● PROBLEM STATEMENT
Copy the data starting at the line containing "372x427 pixels. How" and ending after the line containing "Action: (x=10, y=25)", replacing "Portrait" with "Landscape" and leaving everything else unchanged.

● Stored items
++++++++
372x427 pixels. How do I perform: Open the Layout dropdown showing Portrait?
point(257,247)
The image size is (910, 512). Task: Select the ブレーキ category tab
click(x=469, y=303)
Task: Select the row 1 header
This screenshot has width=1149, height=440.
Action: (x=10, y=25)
++++++++
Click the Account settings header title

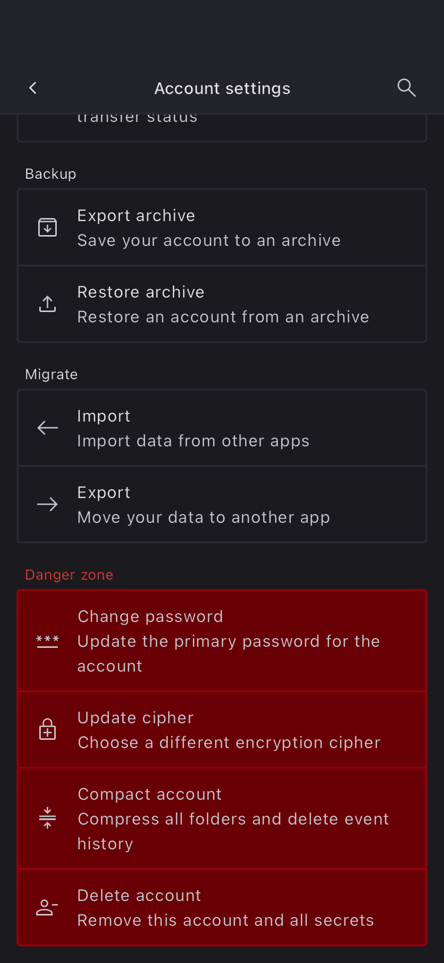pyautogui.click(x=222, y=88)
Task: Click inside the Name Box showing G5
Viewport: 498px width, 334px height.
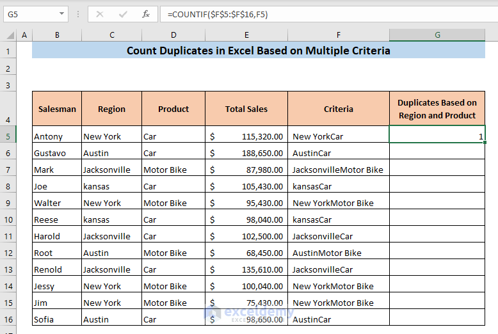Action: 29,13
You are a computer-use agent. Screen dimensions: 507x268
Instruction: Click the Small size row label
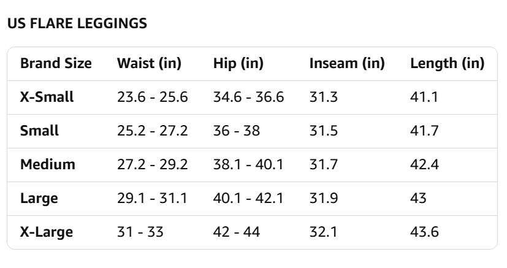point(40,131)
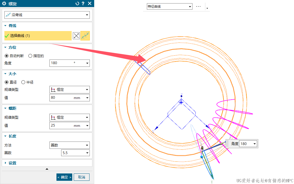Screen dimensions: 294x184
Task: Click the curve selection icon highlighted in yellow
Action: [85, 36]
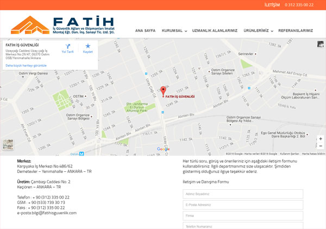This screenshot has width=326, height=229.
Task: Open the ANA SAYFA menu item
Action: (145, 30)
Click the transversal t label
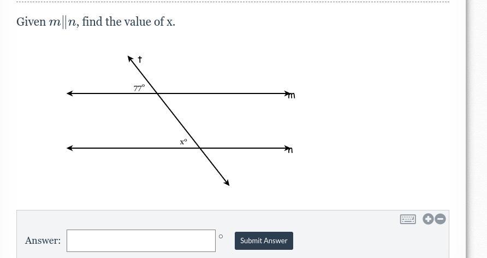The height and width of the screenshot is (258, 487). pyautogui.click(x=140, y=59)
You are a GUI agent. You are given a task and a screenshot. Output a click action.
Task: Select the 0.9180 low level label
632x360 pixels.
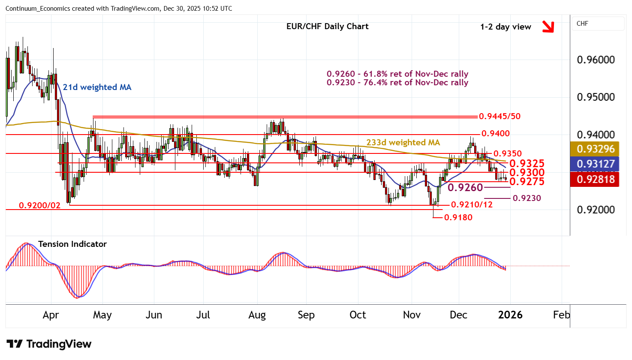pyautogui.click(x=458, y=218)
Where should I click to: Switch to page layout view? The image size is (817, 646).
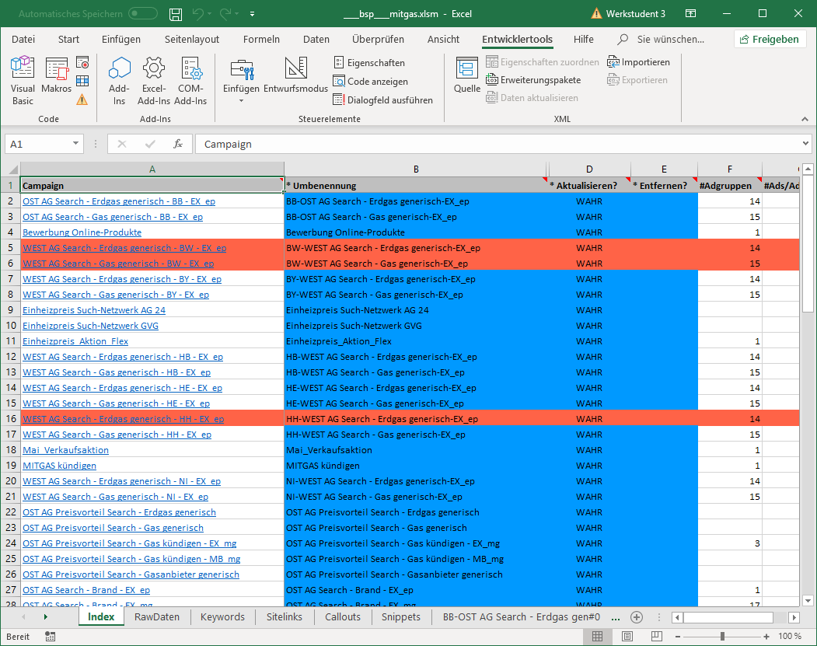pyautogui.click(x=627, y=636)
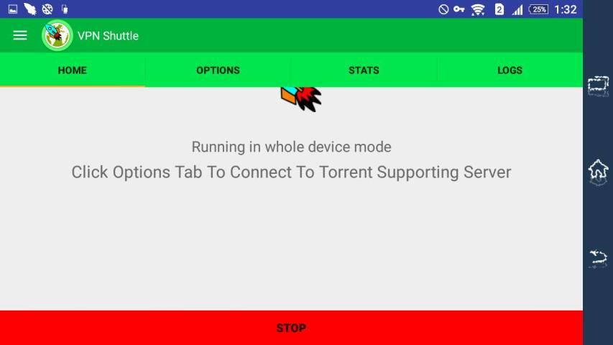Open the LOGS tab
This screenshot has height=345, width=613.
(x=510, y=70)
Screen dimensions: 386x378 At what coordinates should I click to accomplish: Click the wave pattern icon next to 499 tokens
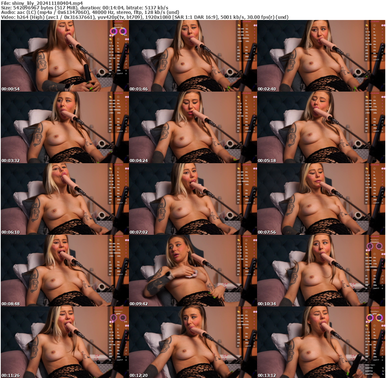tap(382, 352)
++++++++
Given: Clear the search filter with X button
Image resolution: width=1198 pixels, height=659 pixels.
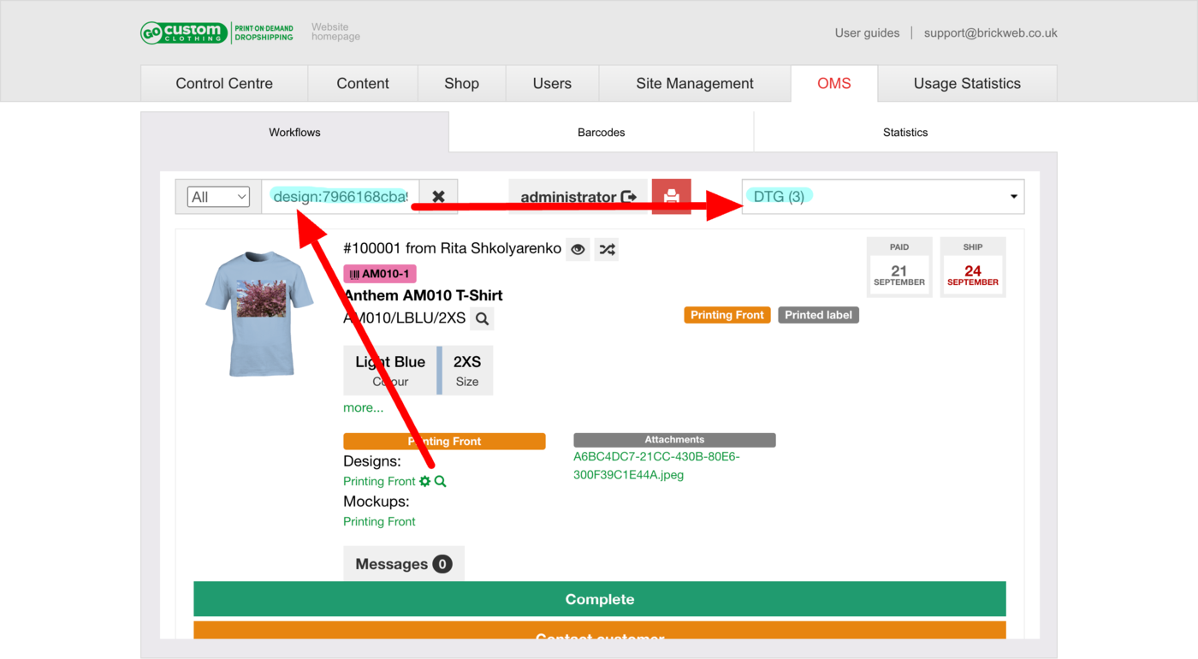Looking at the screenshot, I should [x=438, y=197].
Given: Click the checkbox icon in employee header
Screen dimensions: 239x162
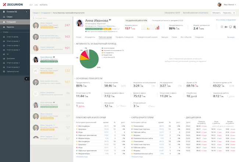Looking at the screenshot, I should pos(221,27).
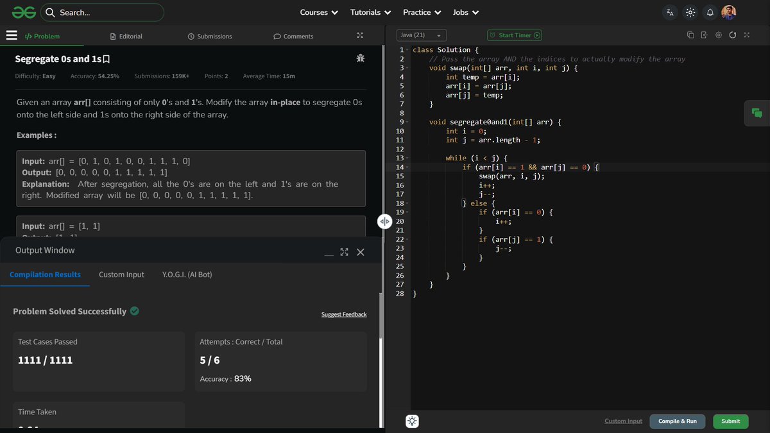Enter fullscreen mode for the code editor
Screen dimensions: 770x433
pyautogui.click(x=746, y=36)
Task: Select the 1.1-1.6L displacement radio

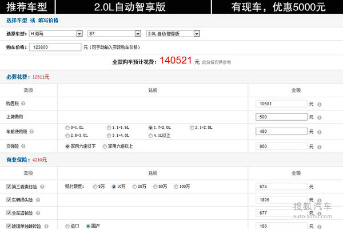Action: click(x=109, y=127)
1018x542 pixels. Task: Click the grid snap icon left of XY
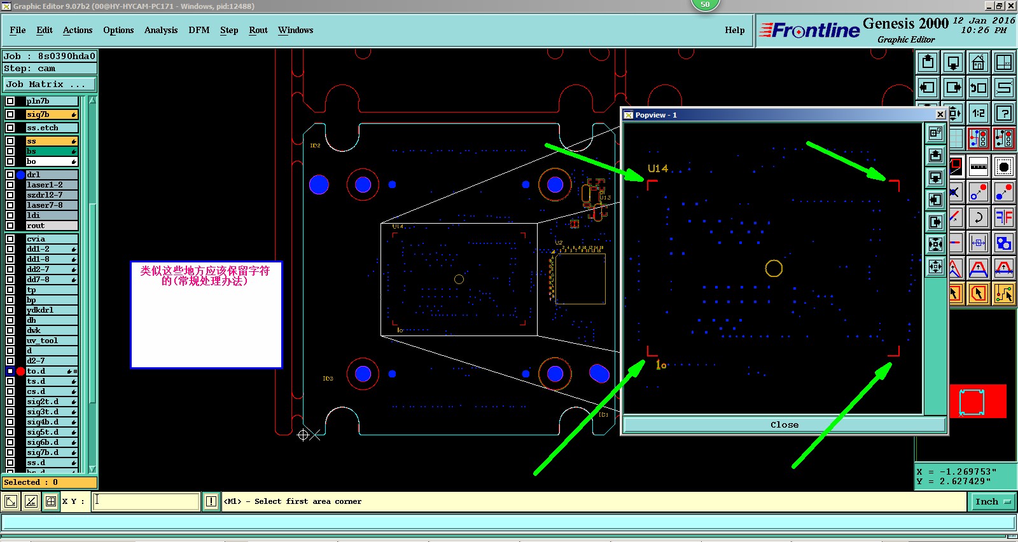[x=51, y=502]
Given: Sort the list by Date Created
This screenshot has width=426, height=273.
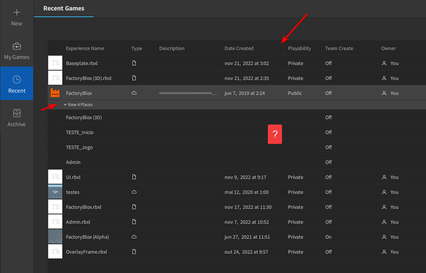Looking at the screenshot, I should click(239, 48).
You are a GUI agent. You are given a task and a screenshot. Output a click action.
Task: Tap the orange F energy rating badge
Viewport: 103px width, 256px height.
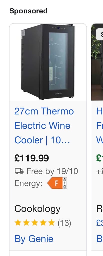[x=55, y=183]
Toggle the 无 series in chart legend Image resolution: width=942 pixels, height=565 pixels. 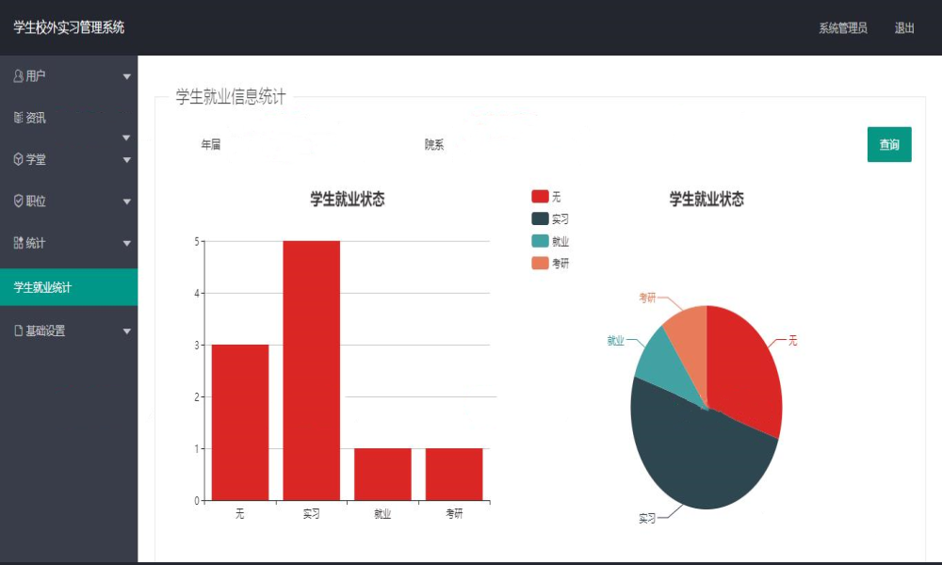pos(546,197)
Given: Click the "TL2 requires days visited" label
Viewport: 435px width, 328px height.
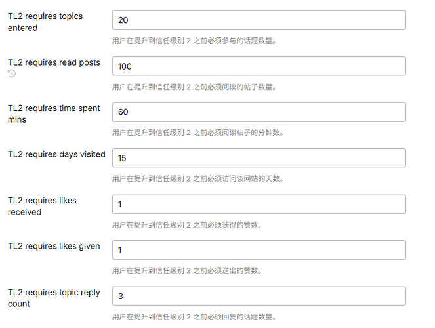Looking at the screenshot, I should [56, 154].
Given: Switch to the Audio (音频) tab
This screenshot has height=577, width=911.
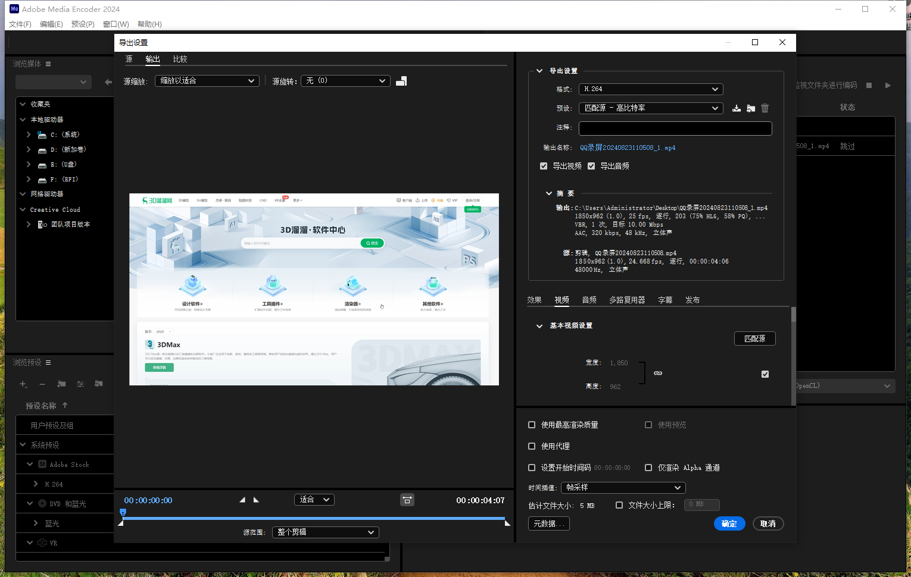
++++++++
● EXERCISE ANSWER
372x427 pixels. How do I perform: Open the Layout dropdown showing Landscape?
point(257,247)
The image size is (910, 512). Task: Select the ブレーキ category tab
click(x=469, y=303)
Task: Select the row 1 header
This screenshot has width=1149, height=440.
Action: (x=10, y=25)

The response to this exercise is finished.